Start of DATA UNDER STUDY

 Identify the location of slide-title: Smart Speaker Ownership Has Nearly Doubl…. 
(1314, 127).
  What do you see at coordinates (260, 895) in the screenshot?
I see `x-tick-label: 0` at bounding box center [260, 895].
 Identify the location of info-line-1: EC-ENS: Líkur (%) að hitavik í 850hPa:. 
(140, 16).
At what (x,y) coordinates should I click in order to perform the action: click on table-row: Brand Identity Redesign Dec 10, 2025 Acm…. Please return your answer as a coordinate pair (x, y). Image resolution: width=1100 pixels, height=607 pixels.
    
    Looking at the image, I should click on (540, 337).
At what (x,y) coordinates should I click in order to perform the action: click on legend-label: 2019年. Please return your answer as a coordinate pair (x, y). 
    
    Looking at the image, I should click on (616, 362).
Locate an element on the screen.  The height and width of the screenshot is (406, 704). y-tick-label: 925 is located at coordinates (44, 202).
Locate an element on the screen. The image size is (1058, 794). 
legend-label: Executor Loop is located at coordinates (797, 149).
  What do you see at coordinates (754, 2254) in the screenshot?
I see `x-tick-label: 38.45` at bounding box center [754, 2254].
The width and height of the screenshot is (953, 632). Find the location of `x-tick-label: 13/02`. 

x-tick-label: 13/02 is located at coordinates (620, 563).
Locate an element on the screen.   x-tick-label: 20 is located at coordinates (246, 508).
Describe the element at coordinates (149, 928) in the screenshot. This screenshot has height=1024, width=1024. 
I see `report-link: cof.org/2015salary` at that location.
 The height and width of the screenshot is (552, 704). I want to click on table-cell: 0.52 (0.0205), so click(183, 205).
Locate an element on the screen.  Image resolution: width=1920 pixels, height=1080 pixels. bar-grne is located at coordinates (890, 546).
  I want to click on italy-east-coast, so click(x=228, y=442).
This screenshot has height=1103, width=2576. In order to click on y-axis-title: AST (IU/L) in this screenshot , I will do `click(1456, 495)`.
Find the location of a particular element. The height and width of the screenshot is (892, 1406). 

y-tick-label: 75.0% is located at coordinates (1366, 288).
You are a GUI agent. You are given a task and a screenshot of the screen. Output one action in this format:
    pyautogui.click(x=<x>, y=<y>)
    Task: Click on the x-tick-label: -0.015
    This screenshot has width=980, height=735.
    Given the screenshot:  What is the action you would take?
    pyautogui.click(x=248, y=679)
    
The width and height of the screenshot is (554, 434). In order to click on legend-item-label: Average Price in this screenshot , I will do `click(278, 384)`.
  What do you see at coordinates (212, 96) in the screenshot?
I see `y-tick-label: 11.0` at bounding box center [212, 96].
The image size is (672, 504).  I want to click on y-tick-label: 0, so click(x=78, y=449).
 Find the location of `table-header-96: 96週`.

End of DATA UNDER STUDY

• **WHAT IS BEING ASKED**: Please show every line of the records that contains the word "will", counting only matches with the same capitalization.

• **TASK ANSWER**:
This screenshot has height=1103, width=2576. In order to click on y-axis-title: AST (IU/L) in this screenshot , I will do `click(1456, 495)`.
The width and height of the screenshot is (554, 434). In order to click on legend-item-label: Average Price in this screenshot , I will do `click(278, 384)`.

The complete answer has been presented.